TASK BRIEF - Each line that contains the word "menu" is to be copied from the records below.

[Saved data entries]
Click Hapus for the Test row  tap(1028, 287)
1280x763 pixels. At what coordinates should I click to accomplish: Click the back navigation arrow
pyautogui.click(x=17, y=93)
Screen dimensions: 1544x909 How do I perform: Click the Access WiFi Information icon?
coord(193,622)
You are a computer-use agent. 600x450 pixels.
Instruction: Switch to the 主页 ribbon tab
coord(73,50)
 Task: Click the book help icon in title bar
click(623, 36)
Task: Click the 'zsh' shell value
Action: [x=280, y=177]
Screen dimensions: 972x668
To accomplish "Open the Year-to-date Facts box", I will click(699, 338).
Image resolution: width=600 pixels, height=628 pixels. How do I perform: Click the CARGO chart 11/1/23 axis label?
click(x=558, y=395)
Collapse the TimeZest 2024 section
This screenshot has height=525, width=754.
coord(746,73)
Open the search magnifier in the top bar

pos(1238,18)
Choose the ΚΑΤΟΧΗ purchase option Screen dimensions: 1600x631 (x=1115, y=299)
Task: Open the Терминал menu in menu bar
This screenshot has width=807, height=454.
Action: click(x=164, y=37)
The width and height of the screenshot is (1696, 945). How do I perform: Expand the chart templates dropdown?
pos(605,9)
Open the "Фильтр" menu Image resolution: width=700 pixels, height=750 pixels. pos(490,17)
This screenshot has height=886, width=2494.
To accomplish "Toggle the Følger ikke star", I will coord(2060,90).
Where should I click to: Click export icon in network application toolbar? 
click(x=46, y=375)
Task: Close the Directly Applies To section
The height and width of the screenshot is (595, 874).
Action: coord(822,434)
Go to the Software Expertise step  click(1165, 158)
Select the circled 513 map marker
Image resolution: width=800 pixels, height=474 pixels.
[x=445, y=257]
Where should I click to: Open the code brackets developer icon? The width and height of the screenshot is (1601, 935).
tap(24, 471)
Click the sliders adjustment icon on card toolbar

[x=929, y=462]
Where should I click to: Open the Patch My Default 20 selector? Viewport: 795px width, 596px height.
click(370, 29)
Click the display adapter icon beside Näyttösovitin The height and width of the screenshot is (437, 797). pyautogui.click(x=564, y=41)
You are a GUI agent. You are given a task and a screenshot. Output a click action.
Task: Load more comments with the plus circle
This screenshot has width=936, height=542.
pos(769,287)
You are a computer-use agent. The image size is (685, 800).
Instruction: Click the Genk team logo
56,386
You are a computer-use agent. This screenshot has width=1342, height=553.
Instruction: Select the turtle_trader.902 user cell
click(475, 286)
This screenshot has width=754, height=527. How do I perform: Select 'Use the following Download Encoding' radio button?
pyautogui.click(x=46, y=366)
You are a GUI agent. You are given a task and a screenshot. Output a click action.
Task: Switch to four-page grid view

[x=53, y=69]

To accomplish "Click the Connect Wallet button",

TASK SOLUTION -
Task: Open the Терминал menu in menu bar
Open the "Фильтр" menu Image resolution: width=700 pixels, height=750 pixels. pos(490,17)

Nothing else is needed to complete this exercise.